━━━ Supplied entries

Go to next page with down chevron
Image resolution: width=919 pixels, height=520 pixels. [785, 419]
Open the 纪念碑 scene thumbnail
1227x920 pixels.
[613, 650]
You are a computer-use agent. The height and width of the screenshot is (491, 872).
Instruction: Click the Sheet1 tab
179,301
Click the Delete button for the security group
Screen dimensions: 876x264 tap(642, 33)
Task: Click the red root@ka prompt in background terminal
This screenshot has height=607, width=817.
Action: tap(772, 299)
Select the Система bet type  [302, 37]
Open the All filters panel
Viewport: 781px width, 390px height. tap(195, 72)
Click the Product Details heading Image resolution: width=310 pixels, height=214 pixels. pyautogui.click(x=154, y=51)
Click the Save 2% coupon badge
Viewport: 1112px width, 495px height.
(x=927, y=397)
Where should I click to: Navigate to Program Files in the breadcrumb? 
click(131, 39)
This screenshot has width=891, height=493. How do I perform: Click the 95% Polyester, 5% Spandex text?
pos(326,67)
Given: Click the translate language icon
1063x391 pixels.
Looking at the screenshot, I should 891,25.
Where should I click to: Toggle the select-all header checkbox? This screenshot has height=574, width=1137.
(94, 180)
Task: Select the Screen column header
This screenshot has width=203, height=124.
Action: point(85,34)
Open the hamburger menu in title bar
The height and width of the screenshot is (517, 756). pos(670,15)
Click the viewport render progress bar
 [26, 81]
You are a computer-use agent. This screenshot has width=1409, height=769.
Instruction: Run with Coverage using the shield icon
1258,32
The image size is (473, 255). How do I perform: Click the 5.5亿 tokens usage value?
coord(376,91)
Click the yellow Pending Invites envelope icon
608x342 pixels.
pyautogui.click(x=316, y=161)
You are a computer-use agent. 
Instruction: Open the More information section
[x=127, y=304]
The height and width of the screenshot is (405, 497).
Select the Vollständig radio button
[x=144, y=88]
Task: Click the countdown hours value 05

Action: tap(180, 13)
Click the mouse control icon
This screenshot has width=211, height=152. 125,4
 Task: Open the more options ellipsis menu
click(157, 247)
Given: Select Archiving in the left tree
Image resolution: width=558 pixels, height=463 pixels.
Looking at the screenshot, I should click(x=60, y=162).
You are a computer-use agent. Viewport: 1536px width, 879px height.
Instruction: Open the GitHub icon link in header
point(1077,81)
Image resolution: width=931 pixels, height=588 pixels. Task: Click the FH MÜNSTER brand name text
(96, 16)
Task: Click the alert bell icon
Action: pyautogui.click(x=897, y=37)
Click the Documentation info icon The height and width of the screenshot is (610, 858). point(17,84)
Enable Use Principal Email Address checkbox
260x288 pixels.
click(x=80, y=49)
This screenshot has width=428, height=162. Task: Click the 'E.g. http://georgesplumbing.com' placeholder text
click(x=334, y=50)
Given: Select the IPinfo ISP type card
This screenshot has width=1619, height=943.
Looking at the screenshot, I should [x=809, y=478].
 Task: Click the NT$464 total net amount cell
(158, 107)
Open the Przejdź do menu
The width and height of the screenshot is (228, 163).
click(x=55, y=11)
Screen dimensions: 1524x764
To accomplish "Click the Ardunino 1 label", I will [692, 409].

━━━━━━

Aim
Reproduce the material above in full, substituting "Directive" for each occurrence of "Instruction" and leaving everything else unchanged.

The reply
Go to next page with down chevron
Image resolution: width=919 pixels, height=520 pixels. [785, 419]
Open the 纪念碑 scene thumbnail
1227x920 pixels.
[613, 650]
You are a computer-use agent. The height and width of the screenshot is (491, 872).
Directive: Click the Sheet1 tab
179,301
Click the Delete button for the security group
Screen dimensions: 876x264 tap(642, 33)
Task: Click the red root@ka prompt in background terminal
This screenshot has height=607, width=817.
Action: tap(772, 299)
Select the Система bet type  [302, 37]
Open the All filters panel
Viewport: 781px width, 390px height. tap(195, 72)
Click the Product Details heading Image resolution: width=310 pixels, height=214 pixels. pyautogui.click(x=154, y=51)
Click the Save 2% coupon badge
Viewport: 1112px width, 495px height.
(x=927, y=397)
Where should I click to: Navigate to Program Files in the breadcrumb? 
click(131, 39)
This screenshot has width=891, height=493. How do I perform: Click the 95% Polyester, 5% Spandex text?
pos(326,67)
Given: Click the translate language icon
1063x391 pixels.
Looking at the screenshot, I should 891,25.
Where should I click to: Toggle the select-all header checkbox? This screenshot has height=574, width=1137.
(94, 180)
Task: Select the Screen column header
This screenshot has width=203, height=124.
Action: point(85,34)
Open the hamburger menu in title bar
The height and width of the screenshot is (517, 756). pos(670,15)
Click the viewport render progress bar
 [26, 81]
You are a computer-use agent. This screenshot has width=1409, height=769.
Directive: Run with Coverage using the shield icon
1258,32
The image size is (473, 255). How do I perform: Click the 5.5亿 tokens usage value?
coord(376,91)
Click the yellow Pending Invites envelope icon
608x342 pixels.
pyautogui.click(x=316, y=161)
You are a computer-use agent. 
Directive: Open the More information section
[x=127, y=304]
The height and width of the screenshot is (405, 497).
Select the Vollständig radio button
[x=144, y=88]
Task: Click the countdown hours value 05

Action: tap(180, 13)
Click the mouse control icon
This screenshot has width=211, height=152. 125,4
 Task: Open the more options ellipsis menu
click(157, 247)
Given: Select Archiving in the left tree
Image resolution: width=558 pixels, height=463 pixels.
Looking at the screenshot, I should click(x=60, y=162).
You are a computer-use agent. Viewport: 1536px width, 879px height.
Directive: Open the GitHub icon link in header
point(1077,81)
Image resolution: width=931 pixels, height=588 pixels. Task: Click the FH MÜNSTER brand name text
(96, 16)
Task: Click the alert bell icon
Action: pyautogui.click(x=897, y=37)
Click the Documentation info icon The height and width of the screenshot is (610, 858). point(17,84)
Enable Use Principal Email Address checkbox
260x288 pixels.
click(x=80, y=49)
This screenshot has width=428, height=162. Task: Click the 'E.g. http://georgesplumbing.com' placeholder text
click(x=334, y=50)
Given: Select the IPinfo ISP type card
This screenshot has width=1619, height=943.
Looking at the screenshot, I should [x=809, y=478].
 Task: Click the NT$464 total net amount cell
(158, 107)
Open the Przejdź do menu
The width and height of the screenshot is (228, 163).
click(x=55, y=11)
Screen dimensions: 1524x764
To accomplish "Click the Ardunino 1 label", I will [692, 409].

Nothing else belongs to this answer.